(Items from a dataset)
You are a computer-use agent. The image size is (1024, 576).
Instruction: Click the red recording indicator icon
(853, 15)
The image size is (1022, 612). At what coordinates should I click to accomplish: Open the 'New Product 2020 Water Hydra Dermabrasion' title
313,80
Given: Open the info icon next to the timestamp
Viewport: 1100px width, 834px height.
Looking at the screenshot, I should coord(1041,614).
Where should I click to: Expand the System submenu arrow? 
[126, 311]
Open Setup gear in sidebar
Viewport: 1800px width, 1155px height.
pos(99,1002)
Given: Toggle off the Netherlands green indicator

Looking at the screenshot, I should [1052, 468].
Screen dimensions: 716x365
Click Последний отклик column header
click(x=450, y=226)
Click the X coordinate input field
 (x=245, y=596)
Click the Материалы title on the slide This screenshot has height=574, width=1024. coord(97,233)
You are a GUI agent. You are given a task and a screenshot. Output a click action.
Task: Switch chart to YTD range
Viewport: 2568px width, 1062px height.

• Try it
Search the entries for "agent" and copy each matching line.

• Solution to this task
You are a computer-use agent. The image size is (1024, 576).
You are a GUI agent. You are given a task and a screenshot. Output a click action.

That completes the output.